I don’t like getting up early, but I have to be awake at about 8 am (yeah, it’s early for me). Almost right away I start working. 99% of my workdays start with a 1-hour team sync. Then, the calendar may vary but there are always calls and there is always time for uninterrupted work. Recently, I’ve been noticing more and more how strongly I crave longer periods of head-down work. Achieving a flow state gives me a lot of energy and contentment, while I always end up extremely unhappy when my day is broken down by emergencies, calls, and pings.
Another thing that I miss a lot is the in-person work environment. I feel that it’s crucial to feel a human connection with your teammates, which is hard to establish remotely. Additionally, office spaces just force you to move more and help you see more (at least, you need to walk or commute to the office). To compensate for the lack of daily outings, I try to leave home for lunch and ideally have it on a bench outside.
When work ends, I go for a run (I like running in the dark) or do a workout at home. And after dinner with my girlfriend, I can work long hours on my side projects or can be acquiring new skills (recently, I’ve been vigorously studying 3D techniques). If it’s a really lucky day and I don’t have much guilt for not going the extra mile, I would make music instead of design-related things at night (to a certain degree, I still consider music to be my true destiny).

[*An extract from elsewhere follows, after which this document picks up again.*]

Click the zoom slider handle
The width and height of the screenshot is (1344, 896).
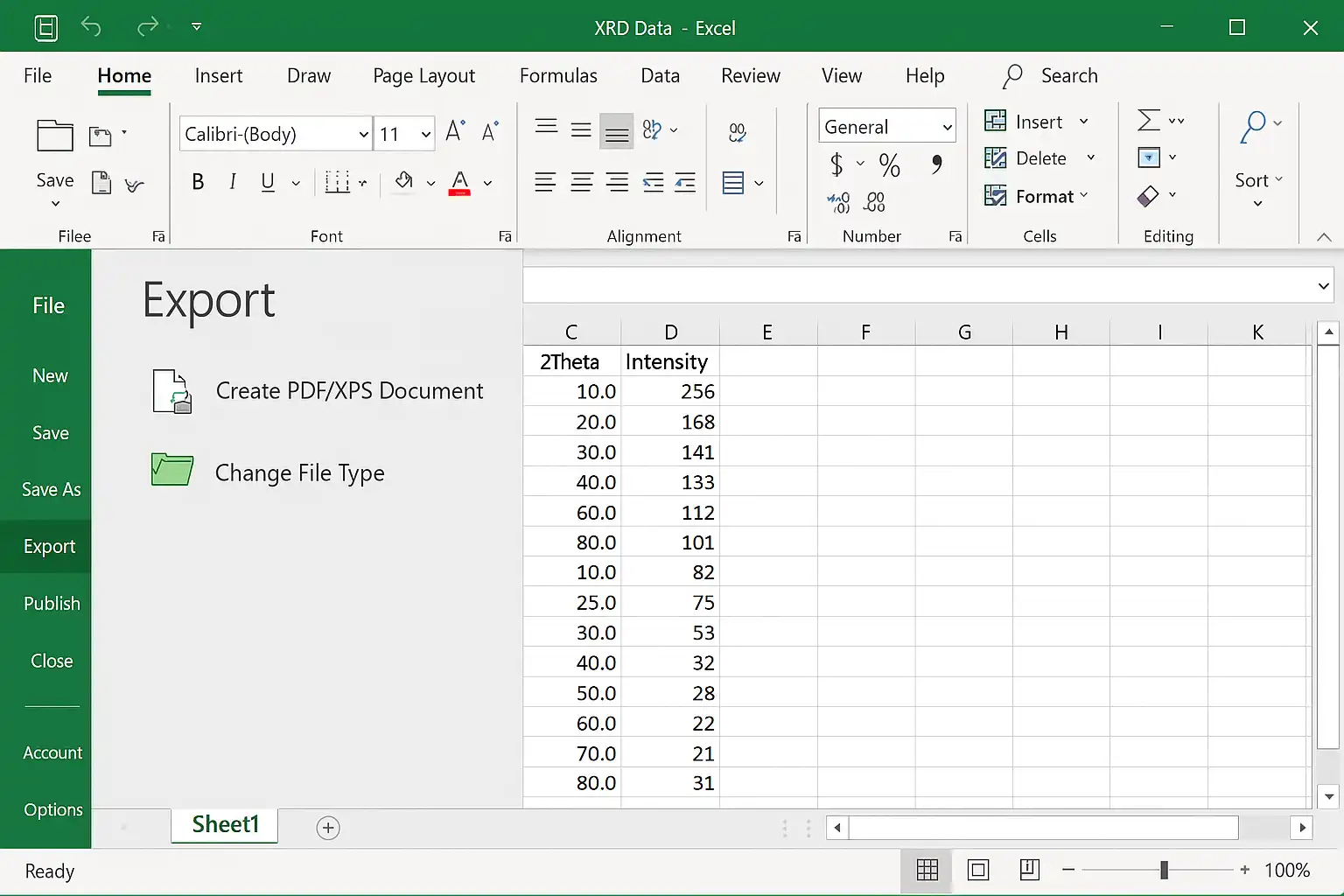tap(1164, 870)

Any advice for ambitious designers?
Do only what you really like to do and what you consider meaningful. Don’t accept compromises. When you start sacrificing your passion and design dignity it will definitely lead you in the wrong direction. Among other consequences, you might suffer from burnout and a loss of interest in what you do. Don’t believe people who tell you that there are no ideal projects, clients, or jobs. Putting up with meaningless projects, toxic clients or uninspiring jobs is a too high price for a stable income. Try to remember why you chose this career in the first place and trust your intuition.